Extracted data entries:
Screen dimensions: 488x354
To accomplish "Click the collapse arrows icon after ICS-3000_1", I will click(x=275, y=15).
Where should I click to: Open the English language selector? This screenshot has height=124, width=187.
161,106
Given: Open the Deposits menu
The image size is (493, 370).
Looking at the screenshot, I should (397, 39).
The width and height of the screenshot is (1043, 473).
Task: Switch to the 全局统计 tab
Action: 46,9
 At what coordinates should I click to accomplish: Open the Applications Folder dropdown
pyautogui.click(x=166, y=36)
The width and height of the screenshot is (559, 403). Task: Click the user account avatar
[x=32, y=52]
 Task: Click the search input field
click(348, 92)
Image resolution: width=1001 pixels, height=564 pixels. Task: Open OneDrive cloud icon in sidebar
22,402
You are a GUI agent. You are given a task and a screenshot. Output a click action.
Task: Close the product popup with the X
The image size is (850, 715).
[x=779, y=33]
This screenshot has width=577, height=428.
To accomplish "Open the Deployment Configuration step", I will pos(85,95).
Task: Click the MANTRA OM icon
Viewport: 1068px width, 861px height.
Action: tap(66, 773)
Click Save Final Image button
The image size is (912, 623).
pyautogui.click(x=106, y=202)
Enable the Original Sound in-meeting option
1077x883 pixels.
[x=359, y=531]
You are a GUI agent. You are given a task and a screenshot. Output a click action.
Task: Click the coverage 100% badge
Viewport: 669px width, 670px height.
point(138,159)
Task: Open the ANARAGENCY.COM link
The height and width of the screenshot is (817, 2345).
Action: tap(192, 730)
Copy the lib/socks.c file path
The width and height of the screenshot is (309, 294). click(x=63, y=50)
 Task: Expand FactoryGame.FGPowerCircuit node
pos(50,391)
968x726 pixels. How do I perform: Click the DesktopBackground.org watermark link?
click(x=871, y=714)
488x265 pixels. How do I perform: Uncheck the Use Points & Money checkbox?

## Exercise
Search the records for the word "will", then list every line that has it.

## Written response
To accomplish "Click the collapse arrows icon after ICS-3000_1", I will click(x=275, y=15).
To accomplish "Open the Deployment Configuration step", I will pos(85,95).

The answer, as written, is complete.